For Tim Squyres, Ang Lee’s long-time editor, “Life of Pi” was unconventional in the sense that there was no assembling of coverage to construct a scene. Here, the elaborate previs by Halon dictated how most of the spiritual adventure was shot between Pi (Suraj Sharma) and Richard Parker, the Bengal tiger, except for the India scenes and framing device. Even so, there was editorial wiggle room to change things around, despite the technical difficulties.
For example, there’s a crucial moment when Pi’s losing his grip in the power struggle with the tiger, and they try to figure out how Richard Parker should respond when the boy attempts to communicate with it. The director suggested a quiet puffing sound tigers make to express friendliness.
But Squyres disagreed: “I think the only thing Richard Parker is saying in this is, ‘What are you saying?'” he explains in “The Making of Life of Pi” (Harper Design). The editor persuasively made his case in his attempt to help shape the most effective performance from the animated tiger (courtesy of VFX Oscar frontrunner Rhythm & Hues).
With “Lincoln,” long-time Steven Spielberg editor and two-time Oscar winner Michael Kahn found himself assembling an actor and dialogue-centric movie with the celebrated director for the first time in their 36-year collaboration. He says it was liberating for both of them to delve into Lincoln’s complex psychology and power of persuasion. Everything revolved around Daniel Day-Lewis’ commanding performance, so there was a much simpler and theatrical approach to the narrative and use of visual space, and a much greater opportunity to linger on the solemn moments amid the battle to pass the 13th Amendment to abolish slavery.

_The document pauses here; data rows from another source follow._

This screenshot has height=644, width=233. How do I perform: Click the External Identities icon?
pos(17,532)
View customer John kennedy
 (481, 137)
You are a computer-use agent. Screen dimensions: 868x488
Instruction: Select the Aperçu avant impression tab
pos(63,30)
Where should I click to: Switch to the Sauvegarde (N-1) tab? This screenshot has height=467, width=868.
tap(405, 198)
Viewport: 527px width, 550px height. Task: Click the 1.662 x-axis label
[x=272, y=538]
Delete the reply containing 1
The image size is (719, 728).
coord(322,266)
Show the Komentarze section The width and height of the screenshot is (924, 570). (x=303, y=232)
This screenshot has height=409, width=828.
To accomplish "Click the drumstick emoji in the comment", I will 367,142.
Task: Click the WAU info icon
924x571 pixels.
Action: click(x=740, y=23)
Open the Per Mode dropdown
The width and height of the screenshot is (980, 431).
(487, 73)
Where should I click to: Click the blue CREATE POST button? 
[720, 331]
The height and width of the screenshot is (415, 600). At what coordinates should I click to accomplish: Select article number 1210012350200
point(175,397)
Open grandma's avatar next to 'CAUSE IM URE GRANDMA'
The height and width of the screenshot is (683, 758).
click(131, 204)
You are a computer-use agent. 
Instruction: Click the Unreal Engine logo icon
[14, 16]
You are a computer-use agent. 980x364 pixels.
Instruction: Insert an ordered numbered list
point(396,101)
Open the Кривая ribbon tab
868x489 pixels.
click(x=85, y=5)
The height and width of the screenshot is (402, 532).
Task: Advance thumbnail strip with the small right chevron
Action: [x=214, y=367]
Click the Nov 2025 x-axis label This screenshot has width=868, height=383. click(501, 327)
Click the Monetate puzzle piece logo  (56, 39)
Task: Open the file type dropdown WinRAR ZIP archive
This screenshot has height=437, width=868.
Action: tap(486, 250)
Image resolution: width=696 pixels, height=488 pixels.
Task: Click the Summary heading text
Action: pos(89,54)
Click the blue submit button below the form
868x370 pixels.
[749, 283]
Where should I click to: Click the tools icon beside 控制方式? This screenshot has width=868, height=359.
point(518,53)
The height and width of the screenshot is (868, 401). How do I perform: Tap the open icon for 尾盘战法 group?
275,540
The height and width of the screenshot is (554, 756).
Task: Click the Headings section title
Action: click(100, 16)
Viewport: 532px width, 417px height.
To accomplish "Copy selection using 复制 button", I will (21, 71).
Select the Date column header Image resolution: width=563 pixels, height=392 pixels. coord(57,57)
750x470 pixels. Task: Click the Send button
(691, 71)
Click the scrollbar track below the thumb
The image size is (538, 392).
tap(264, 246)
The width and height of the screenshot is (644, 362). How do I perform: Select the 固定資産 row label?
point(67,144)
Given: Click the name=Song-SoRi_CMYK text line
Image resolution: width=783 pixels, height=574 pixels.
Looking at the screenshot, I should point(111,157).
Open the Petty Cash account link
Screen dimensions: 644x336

“During war, it’s hard to be a commander-in-chief,” Kahn suggests. “But I learned things about Lincoln that I didn’t know from school. He kept the union together, he opposed slavery, but it’s how he did it — how he handled people. You have the opportunity to see how he felt, what was inside of him. He had a lot of doubts and fears, but he was able to handle it. It’s well-known that he was a great storyteller, and he used that to his advantage. And you really like him.”
Meanwhile, what’s fascinating about “Silver Linings Playbook” is how brilliantly it juggles a rom-com with a bi-polar social issue drama. It’s full of eccentric charm and refreshing unpredictability. But like “Argo,” editors Jay Cassidy and Crispin Struthers had to ground it in a believable reality so the eccentricity didn’t overwhelm the movie.
Nevertheless, director David O. Russell’s free form shooting style of discovering and exploring the characters in the moment was editorially challenging. Cassidy was therefore given enough material and latitude to “fit the character” in the editing room through a continual process of calibration and recalibration. But the first act was the most challenging because Bradley Cooper (who also served as exec producer) needed to find the sweet spot for his quixotic protagonist.
“The best example of that is he’s a ticking time bomb and how much of his manic behavior should come through in the first act?” Cassidy explains. “And if there’s too much, then you’ve upstaged the climax of the act — the scene with the parents in the attic. And you don’t want the audience to see him behave in such a way that they say, ‘Send him back…he deserves to be in the hospital.’ So Bradley, who was very involved in all post-production issues, had the time to explore Pat so that we liked him and believed in this second chance to remake himself.”
As Goldenberg says, “It’s all about keeping the eye on the prize.”